Straightened paths, filled-in valleys, mountains and hills flattened, crooked roads straightened, rough ways made smooth. As the arrival of winter here sees the increase of potholes in Surrey roads, so a Highways Agency project rather like this prophecy of Isaiah 40 that Luke quotes sounds very appealing to us.

But we generally interpret this as an image for the kind of message John the Baptist proclaimed, namely one of repentance. Although Isaiah 40 in its original context has a sense of smoothing out the way for God to lead his people on a highway back from Babylon to Judah, in the New Testament’s use in relation to John it becomes a metaphor for repentance. John is announcing that the King is coming, and so just as a town is cleaned up before a royal visit, so we need to straighten out the roads of our lives in order to be ready for Christ.

That much is certainly true. We need to get rid of our crooked ways if we are to be fit to receive the King. Advent needs to be a time of self-examination. Preparation for Christmas is not merely about completing the present-buying, writing the cards and finishing the annual letter. It is a time of spiritual preparation, which is why there are hints in earlier centuries of the Church that Advent was regarded as some kind of penitential season, almost like Lent. As the world is filled with lights outside, we need to shine lights inside to see how we are preparing our hearts and minds for the reign of God in Christ.

Yet let me suggest there is more to this than we sometimes suppose. There is here preparation that we need to do – ‘Prepare the way of the Lord, make straight paths for him’ but this is not just about commands to us. The rest of the prophecy is about promise – ‘Every valley shall be filled in, every mountain and hill laid low. The crooked roads shall become straight, the rough ways smooth. And all people will see God’s salvation.’

Not only are we commanded to change, God promises change. I believe this means a couple of things. One is the gospel reminder that the call to change our lives is never meant to be accomplished on our own. We are incapable alone of making ourselves into the people God wants us to be. But his command to turn our lives around is accompanied by the promise that he will be at work among us by his Spirit to fulfil those purposes.

However, I think there is even more here than that. If God promises that we shall change from crooked to straight, from rough to smooth, then I suggest that is not only about growing in holiness. I offer to you the thought that there is much that is rough and crooked in our lives that is not necessarily sin. We carry burdens, brokenness, damage and pain from so much of life and I believe God also promises the straightening out of these sorrows and defects, too. Is that not what Jesus also came to do, as well as call people to repentance, as his cousin John did? Just as I long for the day when I shall no longer have to slalom around the regular potholes in our road – well, I can hope! – so I long for the day when God will complete his work of restoration in every way.

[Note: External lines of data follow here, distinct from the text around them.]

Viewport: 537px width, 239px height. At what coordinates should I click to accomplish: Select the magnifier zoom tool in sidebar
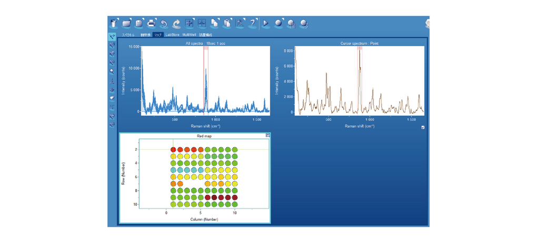tap(112, 71)
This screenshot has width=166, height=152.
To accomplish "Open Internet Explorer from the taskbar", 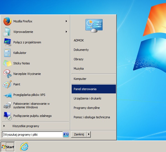I will point(24,147).
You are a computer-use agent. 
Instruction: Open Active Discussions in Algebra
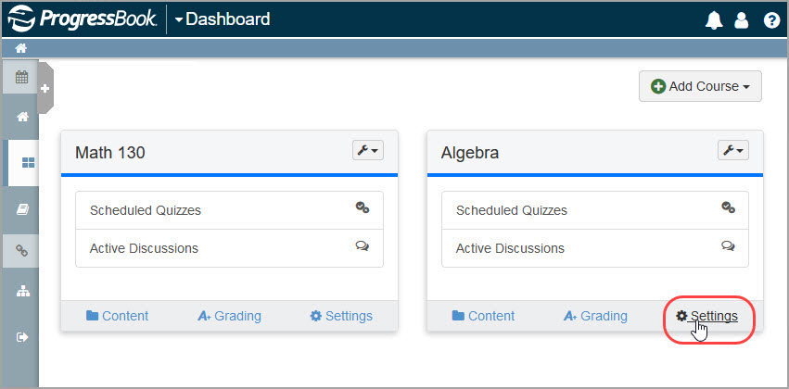pyautogui.click(x=595, y=248)
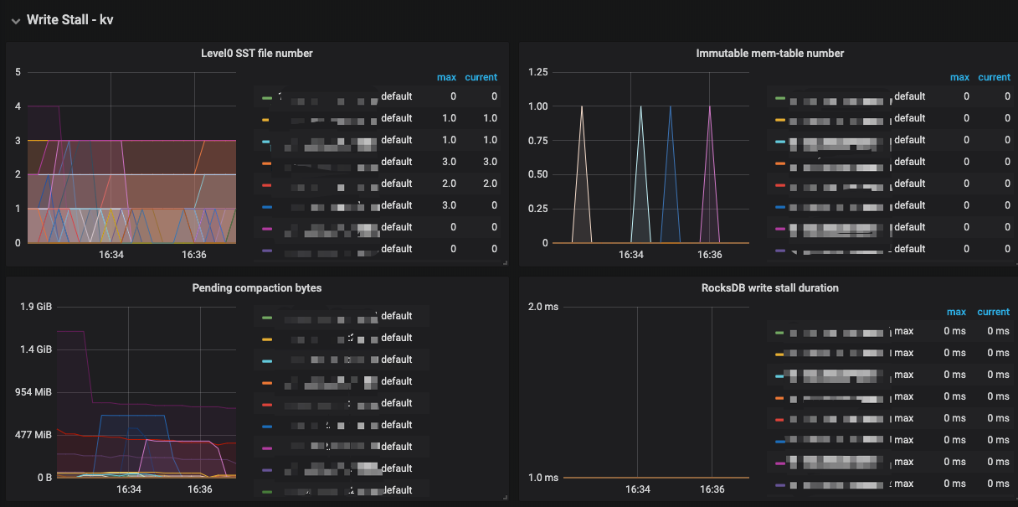Click purple series color icon in Immutable mem-table legend
The width and height of the screenshot is (1018, 507).
[780, 250]
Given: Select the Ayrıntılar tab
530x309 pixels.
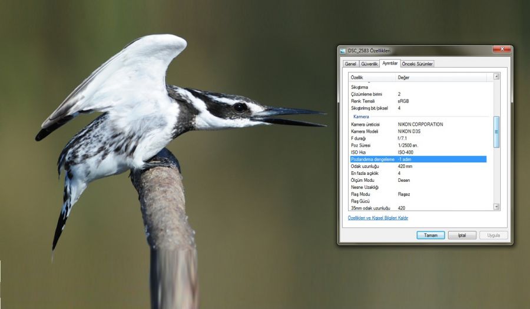Looking at the screenshot, I should [390, 63].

If you thought, then, that everything about John the Baptist was severe, I invite you to think again. Yes, there is the challenge to repentance, but it comes in the context of the God who is always at work in history – including ours. It comes as good news from the God who is pleased to work among the nobodies and on the fringes. It comes as part of a rebuilding package for every part of our lives.

Let us celebrate the ministry of John the Baptist and every way in which he points us and the world to Christ.